[Exercise goal] Decide whether each statement below agrees with the text on coastal zone management. Answer yes or no for each, and quote the words from the text that settle it. 1. The main limits on ICZM are mostly technological. 2. Bottom-up approaches can notice problems that belong to one local area. 3. Seeing the coast as common property helps top-down approaches.
== Selected excerpt
Integration among disciplines: Throughout ICZM, knowledge should be accepted from all disciplines. All means of scientific, cultural, traditional, political and local expertise need to be accounted for. By including all these elements a truly holistic approach towards management can be achieved.

The term integration in a coastal management context has many horizontal and vertical aspects, which reflects the complexity of the task and it proves a challenge to implement.


Successful implementation is still a major challenge to the idea of ICZM .

Top-down and bottom-up approach

Major constraints of ICZM are mostly institutional, rather than technological.[10] The ‘top-down’ approach of administrative decision making sees problematisation as a tool promoting ICZM through the idea of sustainability.[10] Community-based ‘bottom-up’ approaches can perceive problems and issues that are specific to a local area. The benefit of this is that the problems are real and acknowledged rather than searched for to fit an imposed strategy or policy. Public consultation and involvement is very important for current ‘top-down’ approaches, as it can incorporate this ‘bottom-up’ idea into the policies made. Prescriptive ‘top-down’ methods have not able to effectively address problems of resource utilization in poor coastal communities as perceptions of the coastal zone differ with regard to developed and developing countries.[10] This leads on to another constraint to ICZM, the idea of common property.

Human factors

The coastal environment has huge historical and cultural connections with human activity. Its wealth of resources have provided for millennia, with regard to ICZM how does management become legally binding if the dominant perception of the coast is of a common area available to all? And should it?[6] Enforcing restrictions or change to activities within the coastal zone can be difficult as these resources are often very important to people's livelihoods. The idea of the coast being common property fouls ‘top-down’ approaches. The idea of common property itself is not all that clean, This perception can lead to cumulative exploitation of resources – the very problem this management seeks to extinguish.
====
== Dataset extract
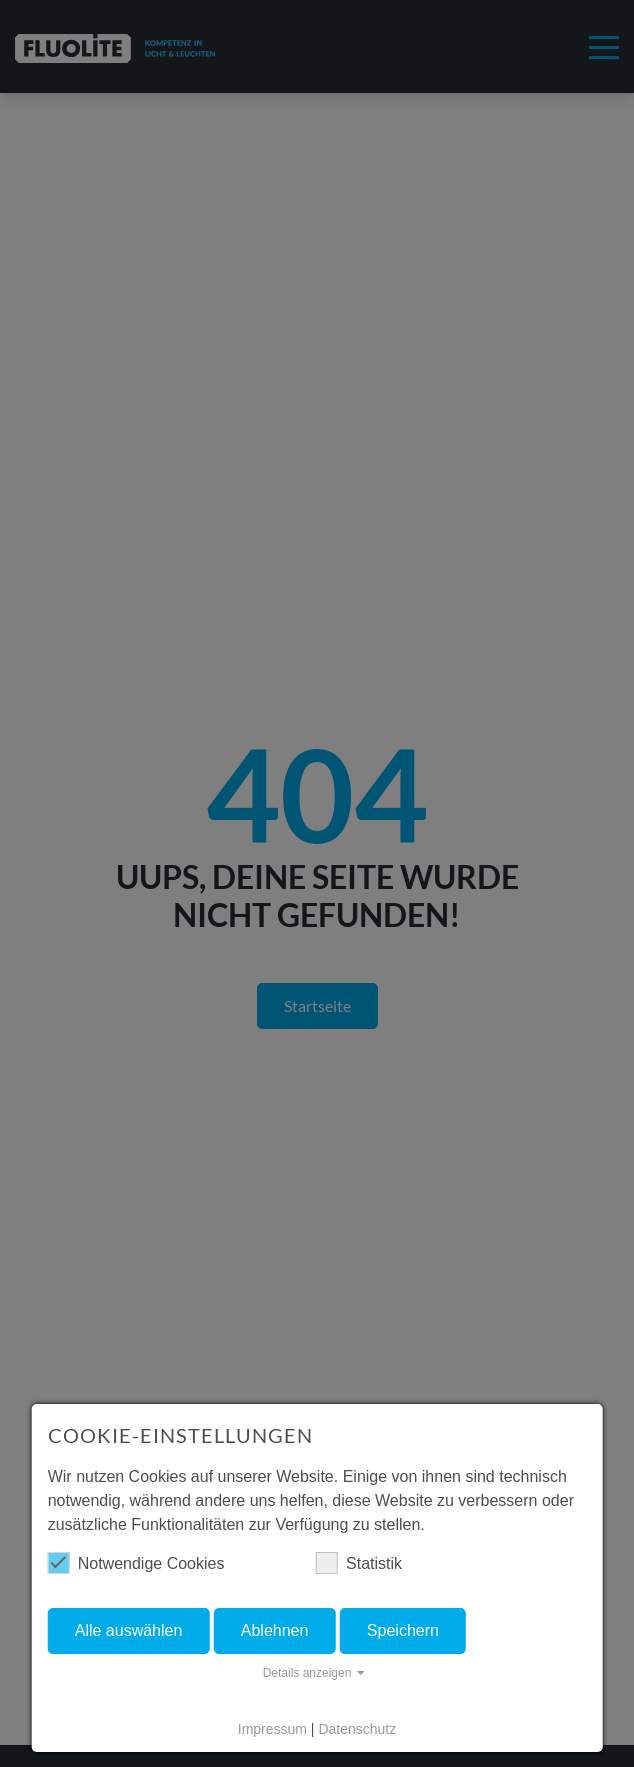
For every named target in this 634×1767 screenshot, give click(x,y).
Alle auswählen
====
== Dataset extract
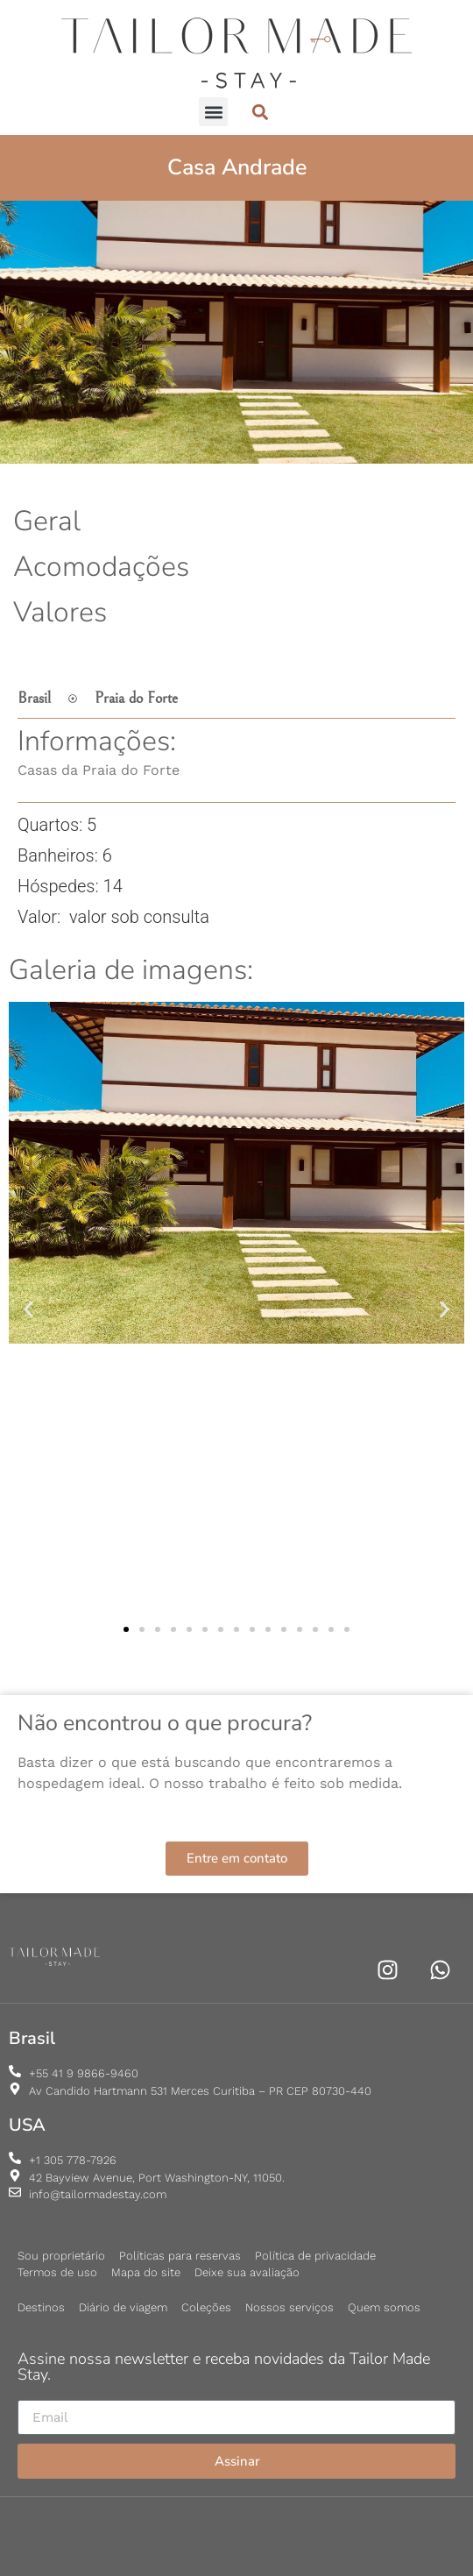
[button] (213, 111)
====
[Correct result]
1. No: "Major constraints of ICZM are mostly institutional, rather than technological."
2. Yes: "Community-based ‘bottom-up’ approaches can perceive problems and issues that are specific to a local area."
3. No: "The idea of the coast being common property fouls ‘top-down’ approaches."